Strongly Type

Is this program compiling?

1. #include <iostream>
2. #include <string>
4. //in a dusty corner of your library
5. #define false 1
6. #define true 0
8. using std::string;
9. using std::endl;
10. using std::cout;
12. void foo(bool aBool,bool bBool,const string& aString,const string& bString)
13. {
14.     cout << "aBool ="   << aBool << endl;
15.     cout << "bBool ="   << bBool << endl;
16.     cout << "aString =" << aString << endl;    
17.     cout << "bString =" << bString << endl;
18. }
20. int main (int argc, char *argv[])
21. {
22.     foo(false,true,"A string","B string");
23.     foo(false,"A string",true,"B string");
24.     foo("A String",false,true,"B string");
25.     return 0;
26. }

I have tried on different compilers and I haven't get any error or warning.  As you can see a function that gets two bools and two const references to string can be fed with the parameters in any order and the compiler will never complain.


If you run it you will get an output like this:

aBool =1
bBool =0
aString =A string
bString =B string
terminate called after throwing an instance of 'std::logic_error'
  what():  basic_string::_S_construct NULL not valid

Are you surprised? I was when I bumped in this error few days ago. Let's try to understand what is going on and why this meaningless code is compiling fine.
Let's start with bool. A literal string is constant at compile time and it is stored using a char*, in other words we type "A string" and the compiler stores in the constant memory a pointer (integer).
The bool type participates in integral promotions. An r-value of type bool can be converted to an r-value of type int, with false becoming zero and true becoming one. So, it is not surprising that  a literal string can be automatically converted to a bool type.


Let's face the hard bit now. The std::string class has got this available constructors:

1. string ( );
2. string ( const string& str );
3. string ( const string& str, size_t pos, size_t n = npos );
4. string ( const char * s, size_t n );
5. string ( const char * s );
6. string ( size_t n, char c );

Let's exclude the n. 1, 3, 4, 6 because they are using more than one parameter, so they are not suitable candidates for the implicit conversion. We need to choose between the copy constructor  (const reference of string) and the overload of the constructor that takes const char*. 


Who is guilty? At this point we still don't know, but we can do some speculation and try to perform a test that can give us an answer. The standard says that a reference CANNOT be null, must always pointing to something. If you have sharp eyes, you have already noticed that we substituted the string parameter with 0 (remember #define true 0). So it cannot be the copy constructor because a reference CANNOT be null. If we write:

1. foo(false,"A string",false,"B string");

The compiler will spot the error:

StronglyType/main.cpp(0,0): Error: invalid conversion from ‘int’ to ‘const char*’ (StronglyType)

The same problem will occur if the function foo has different signature (accepting string by value instead of by reference).


The moral of the story is: don't feed a function with literal string or constant, but define the variable before calling the function.



This code doesn't compile as we want:

1. int main (int argc, char *argv[])
2. {
3.     bool false_(false);
4.     bool true_(true);
5.     string aString("A string");
6.     string bString("B string");
8.     foo(false_,aString,true_,bString);
9.     return 0;
10. }

I know, you are thinking: hang on, you are telling me that I need to type 5 lines of code instead of one!


Well writing 4 lines of code will take 30 seconds of your life.
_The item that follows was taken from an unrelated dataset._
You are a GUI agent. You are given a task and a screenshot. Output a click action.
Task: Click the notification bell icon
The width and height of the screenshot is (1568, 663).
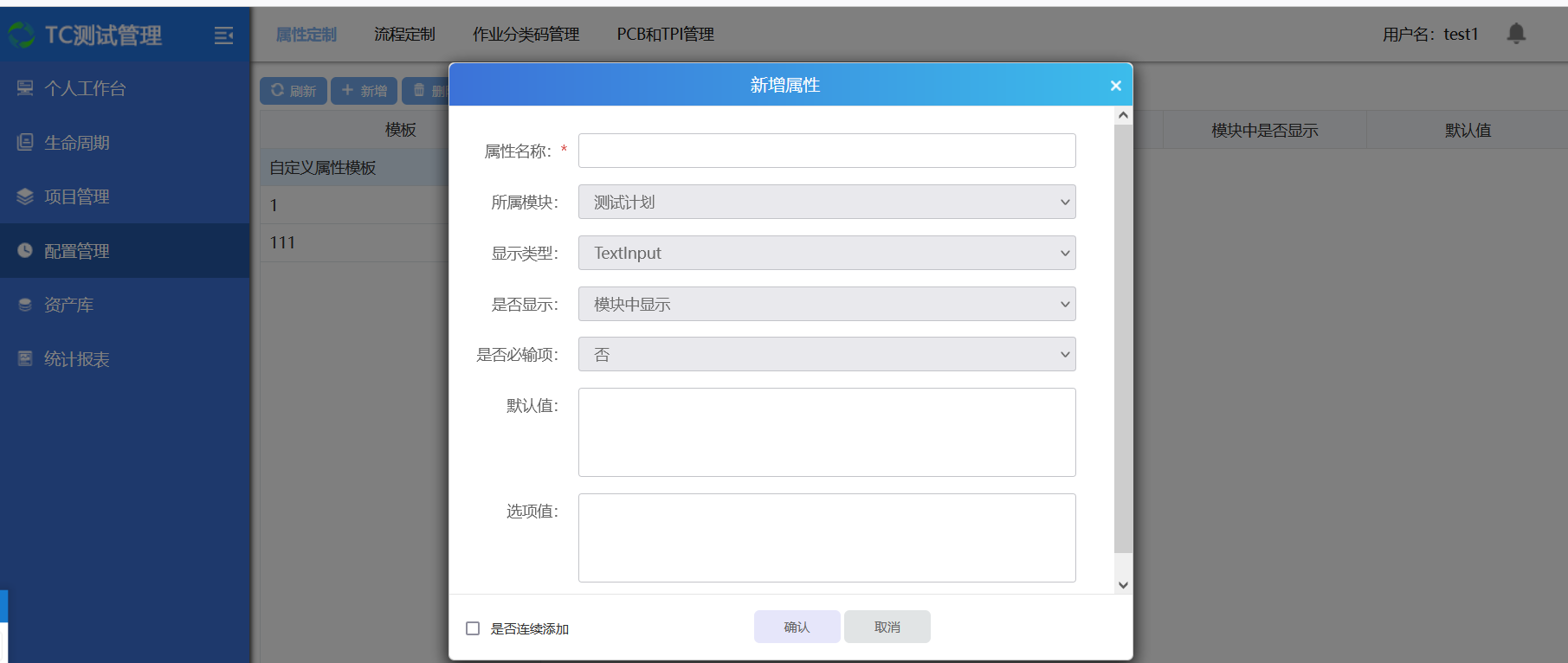[1515, 34]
Loosing the type safe checking that the compiler guarantee can cost you hours of nasty debug. Your choice.



Last but not least, the big question. Is it happening just with string or also with other objects?

1. class Bar
2. {
3.     public:
4.         explicit Bar(const char* value) : value_(value) {}
5.         Bar(const Bar& other) : value_(other.getValue()) {}
6.         string getValue() const;
7.     private:
8.         string value_;
9. };
11. void foo(bool aBool,bool bBool,const Bar& aBar,const Bar& bBar)
12. {
13.   // some clever stuff
14. }
16. int main (int argc, char *argv[])
17. {
18.     foo(false, "A Bar", true, "B Bar");
19.     return 0;
20. }

This code is not compiling. The keyword explicit in front of the one-parameter constructor causes a compilation error. If you remove the keyword we have the same behaviour of the std::string.


For more information about the explicit keyword I recommend this link: http://msdn.microsoft.com/en-us/library/h1y7x448.aspx


Note: In order to compile it using gcc version 4.4.3 I added the two #define lines at the top. Other compilers are not so smart and the code will compile even without the two macros (by the way a good reason to not use macros to define constant). If you run the example with a different compiler let me know if the program will compile also without the two #define.